(WRITTEN PROBLEM) According to the text on the review of the BSB's enforcement process, how many reports does the regulator receive each year?

(DOCUMENT)
--- START ---
The regulator receives some 1,500 to 1,700 reports each year – the great majority of which are dismissed, with fewer than 15% assessed as requiring substantive action.

The ‘very large number of reports dismissed’, says the report, ‘suggests that members of the public could be better advised over the role of the BSB and the limitations on how it can help and support individuals with matters of concern’.

The report found that the BSB’s enforcement procedure ‘is in line with similar models used in professional regulation elsewhere’ and that its approach is ‘appropriate’, but that came with a stern admonition that it ‘could do much better’.

Among the recommendations, which the regulator has accepted, are the creation of a senior executive role to oversee the enforcement process, a simpler case management system, improved communication and simplifying the profession’s code of conduct.

The report also calls on the BSB to make its core responsibilities clearer to the public, suggesting that a better understanding of the boundaries of its role could result in fewer complaints.

Essentially, it suggests the BSB needs better leadership and systems so that it can do its job more efficiently – a simple conclusion that the director, who earns £140,000, might have been able to work out for himself.
--- END ---
(ENTRIES)
--- START ---
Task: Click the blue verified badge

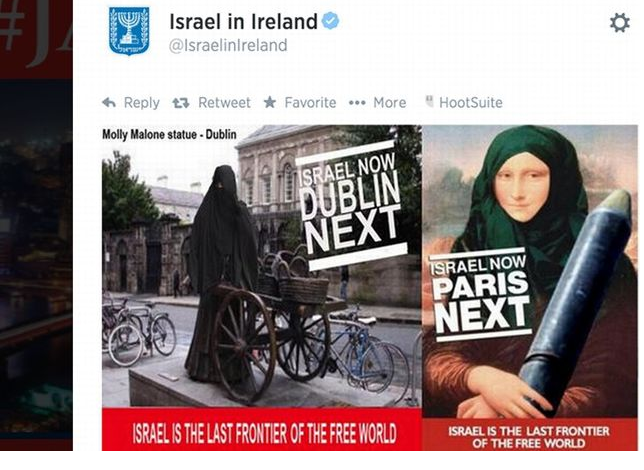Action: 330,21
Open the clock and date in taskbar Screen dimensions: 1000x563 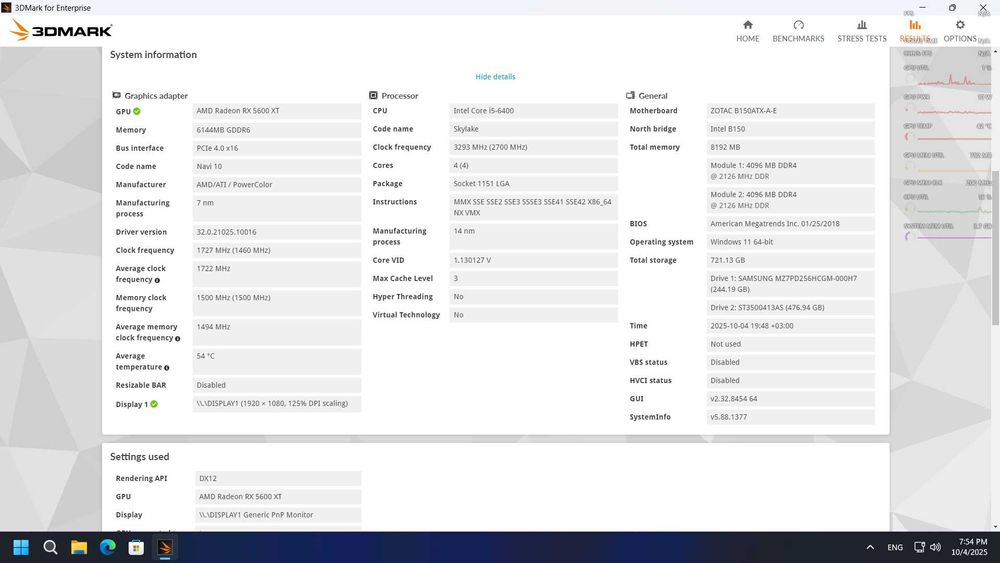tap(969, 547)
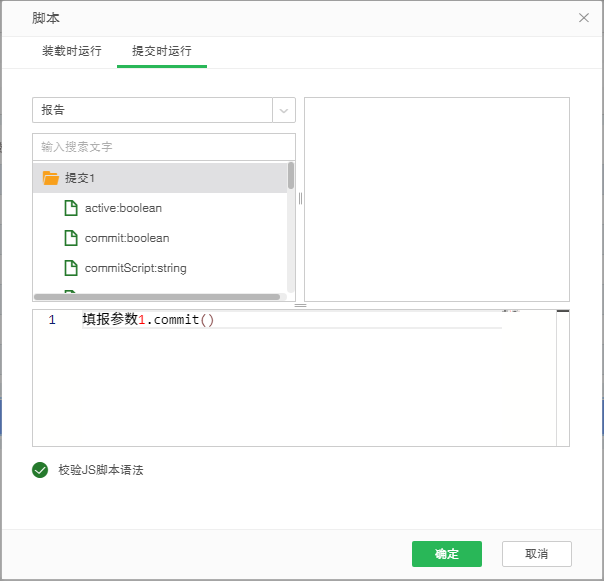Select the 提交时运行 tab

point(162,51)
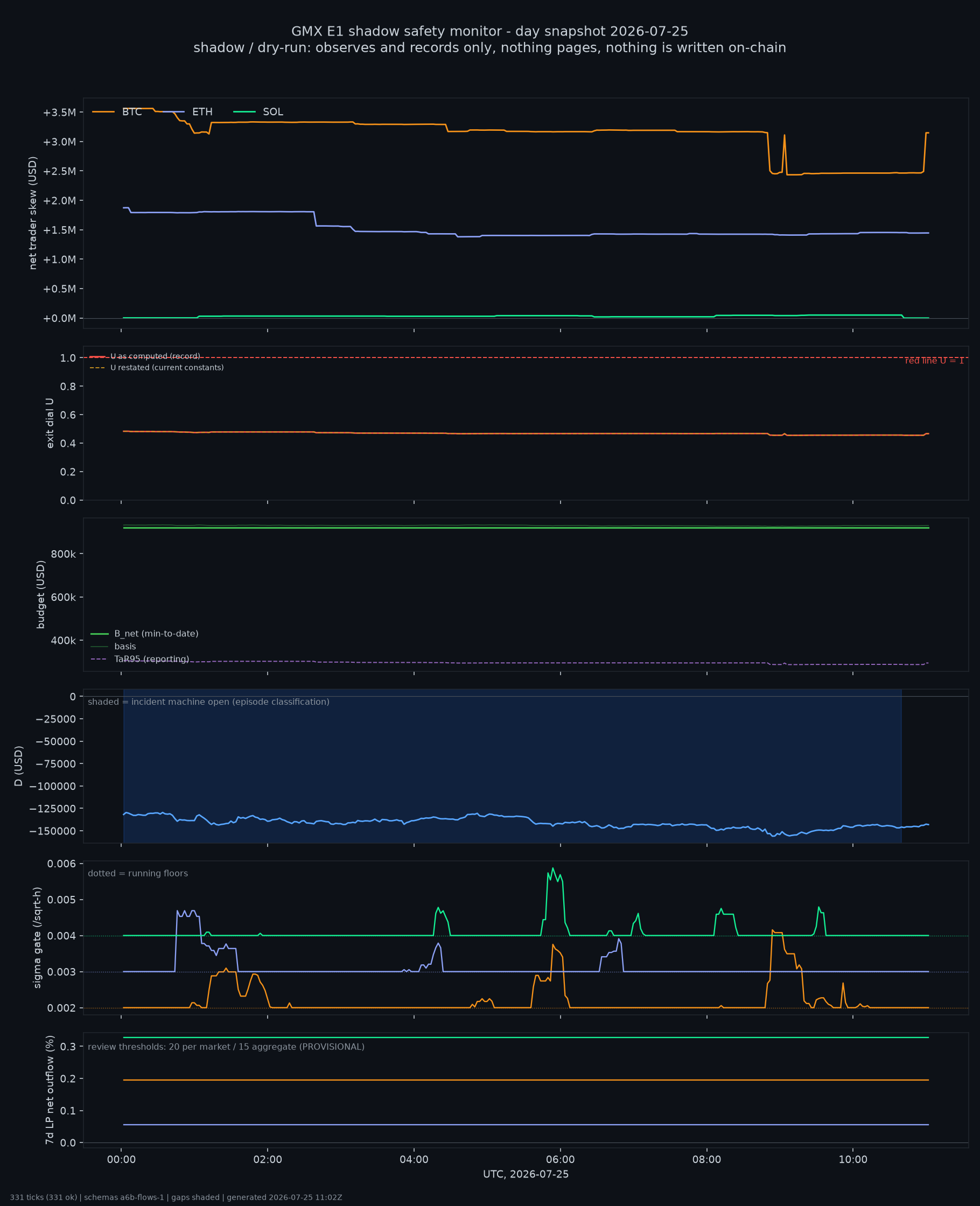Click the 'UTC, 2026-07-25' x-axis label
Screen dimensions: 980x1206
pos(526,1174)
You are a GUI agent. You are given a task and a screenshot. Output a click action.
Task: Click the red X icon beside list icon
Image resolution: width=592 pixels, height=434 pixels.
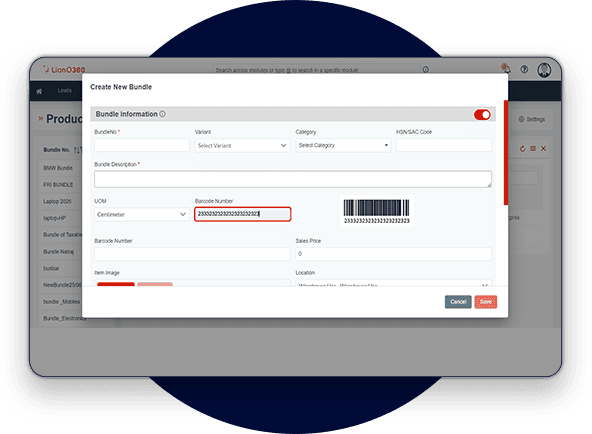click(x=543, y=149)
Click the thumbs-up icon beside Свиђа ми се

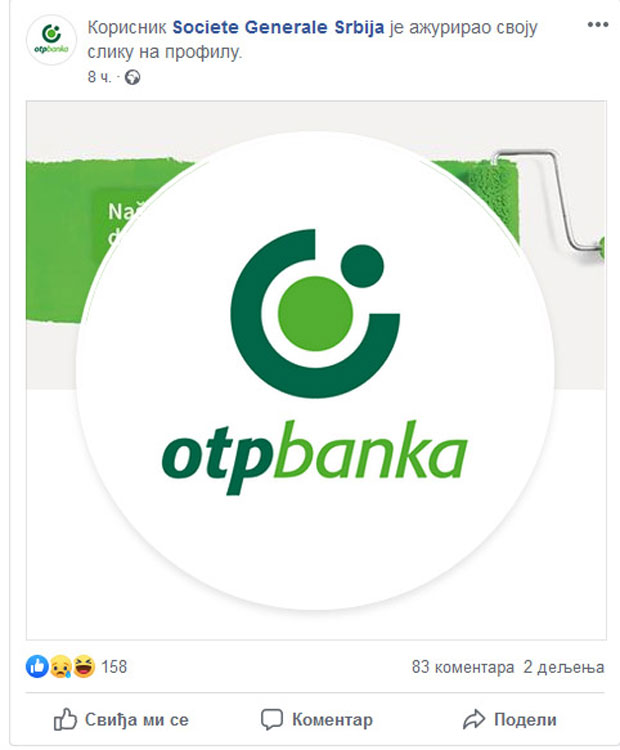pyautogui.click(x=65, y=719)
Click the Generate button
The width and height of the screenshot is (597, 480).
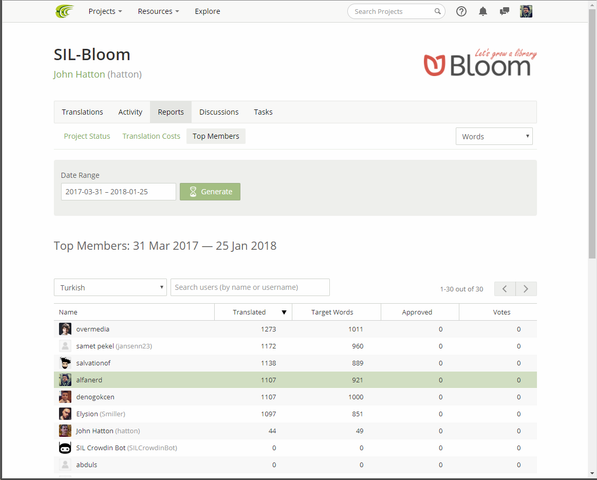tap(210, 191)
--- END ---
(COMPLETED TASK) Some 1,500 to 1,700 reports.